We proposed miRNA-centric μ and target link-centric τ measures that improve functional enrichment analysis of differentially expressed or co-expressed miRNA clusters. We performed comprehensive evaluations of different methods on various settings. It is demonstrated that these new measures complement the conventional target gene-centric ρ measure and miRNA-centric μ method was among the most powerful and reliable.

MicroRNA's intrinsic properties of multiplicity and cooperativity [17] may be correctly modeled by combined hypergeometric distributions. Average IC value for the μ category was consistently the highest among different conditions and measures. It is suggested that the number of miRNAs and their relations associated with a specific GO term of interest is as much important as the number of target mRNAs associated with the GO term. Therefore, applying ρ, τ, and μ hypergeometric distributions for functional annotation of miRNAs are mutually complementary.

The proposed method is based on computationally predicted rather than experimentally validated target relations.
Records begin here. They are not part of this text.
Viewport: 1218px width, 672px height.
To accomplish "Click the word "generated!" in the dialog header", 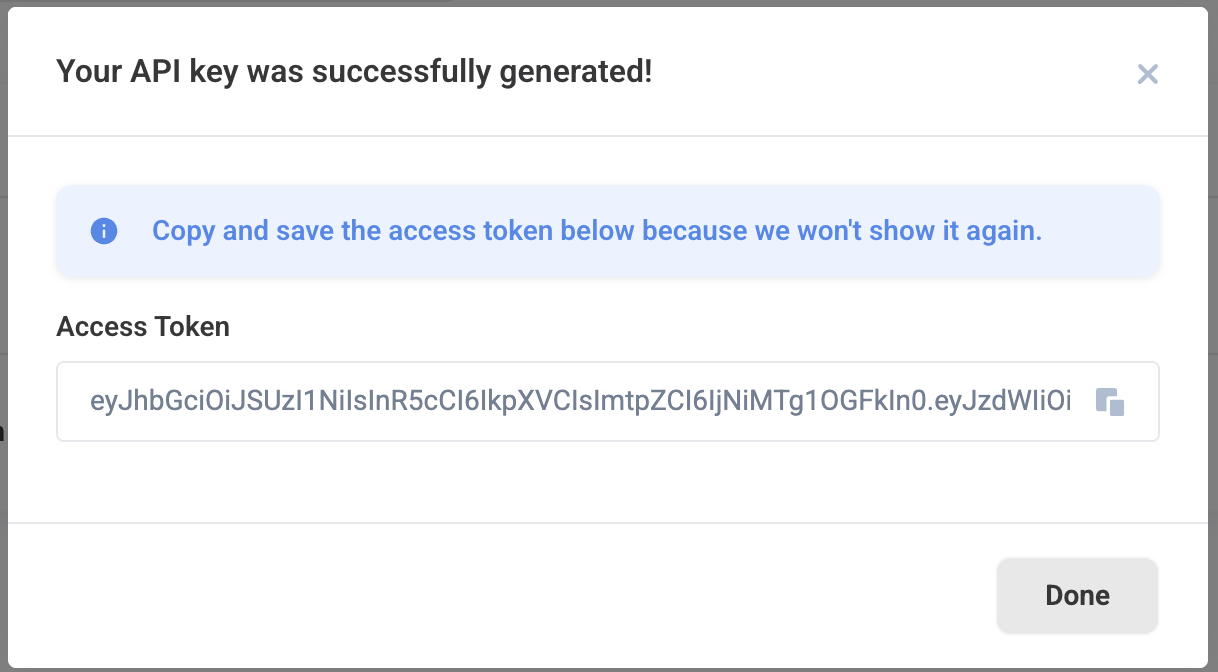I will [x=582, y=71].
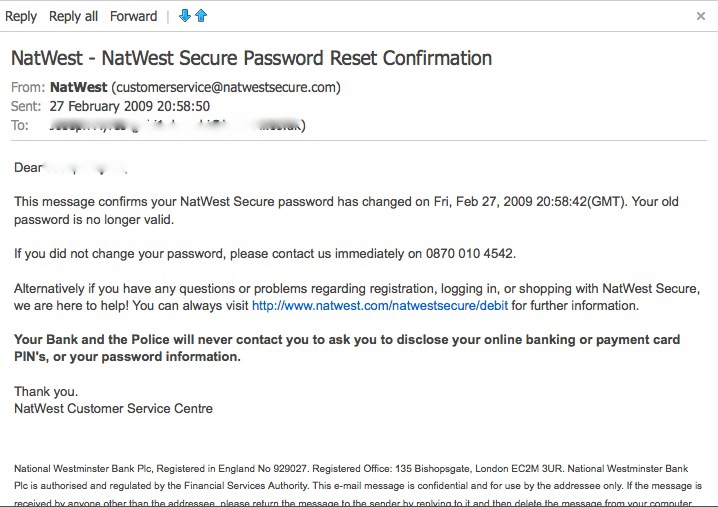Click the blurred recipient address in To field

[177, 125]
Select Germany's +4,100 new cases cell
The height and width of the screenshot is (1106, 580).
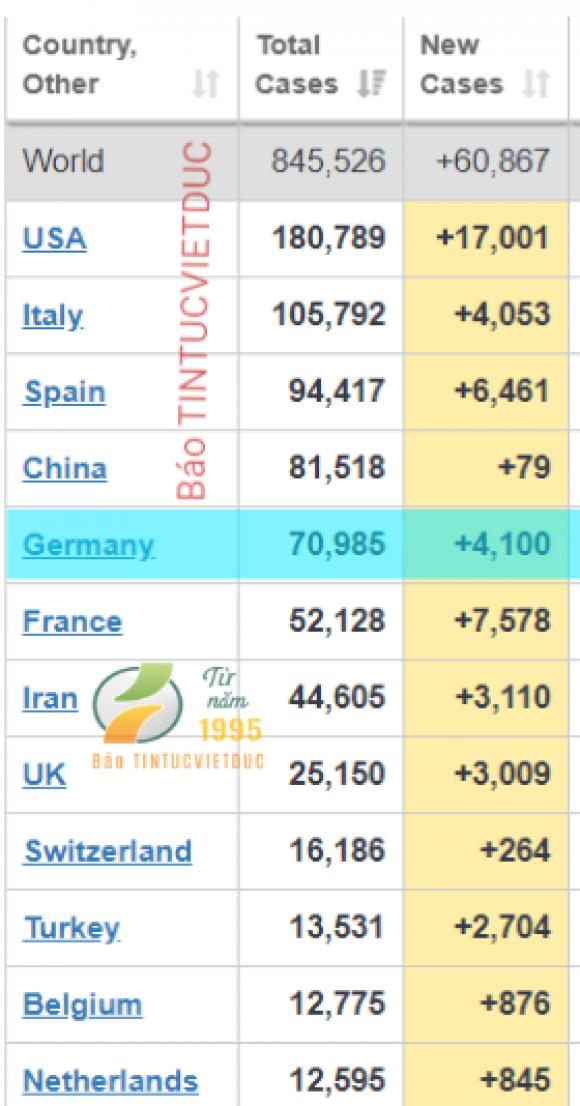[x=486, y=544]
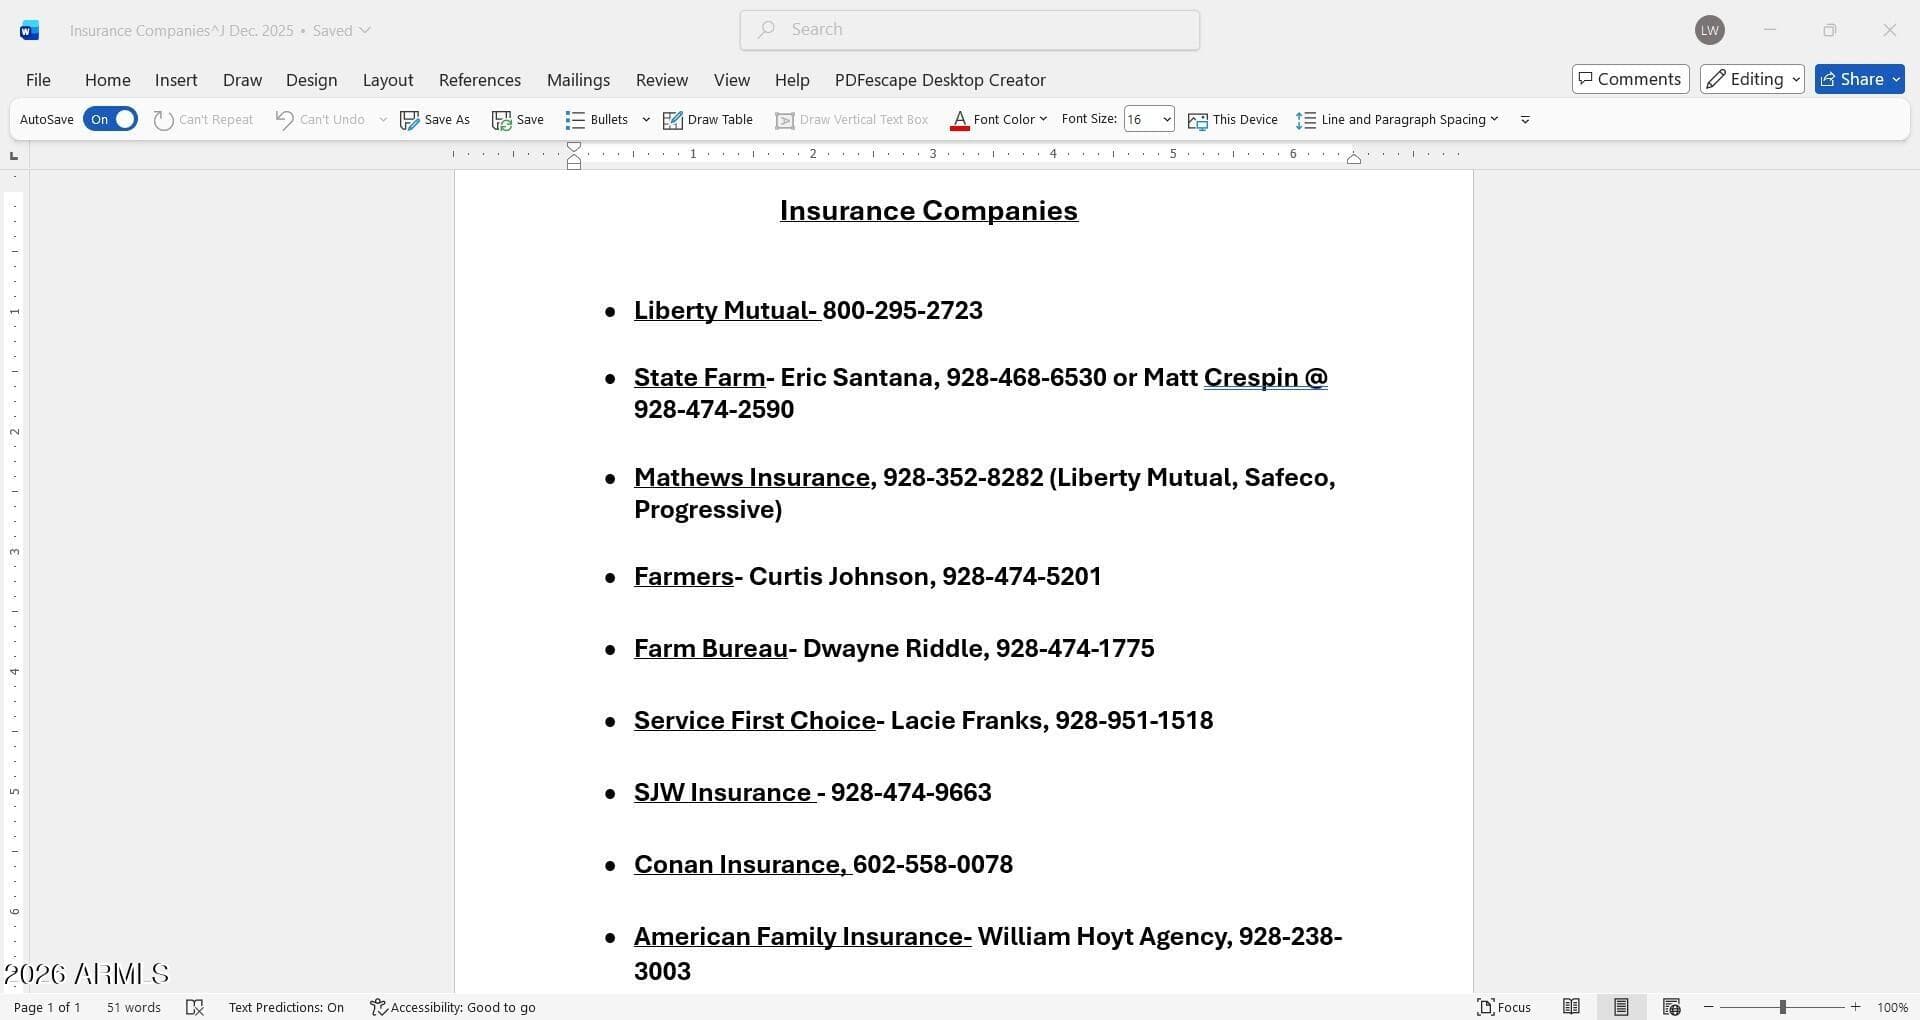This screenshot has width=1920, height=1020.
Task: Open the Editing mode dropdown
Action: [x=1752, y=79]
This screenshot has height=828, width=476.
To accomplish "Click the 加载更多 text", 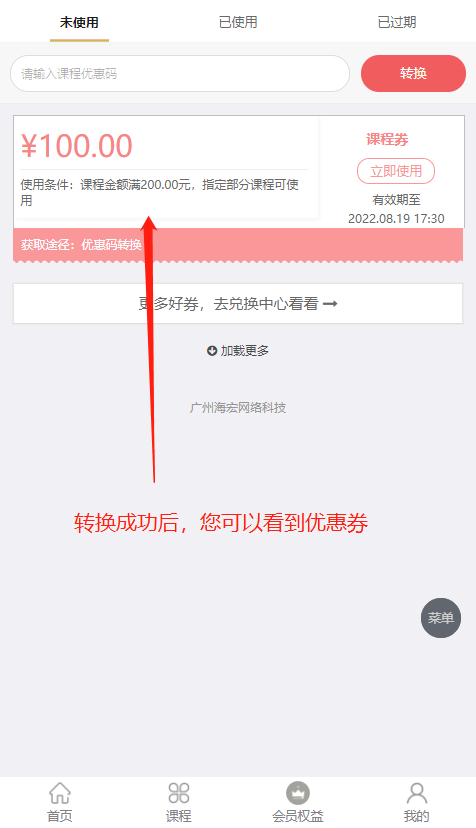I will (x=245, y=351).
Computational prediction has limitations given high level of false positives and negatives. Especially, it is difficult to obtain predicted targets for minor forms of miRNA such as star, -3p, -5p or other recently identified forms of miRNAs. All current computational enrichment analysis methods that use predicted target relations suffer from the same drawback. Combining the proposed three methods may complement with each other in finding and evaluating the correct miRNA-mRNA target relations, and improving functional annotations and enrichment analysis.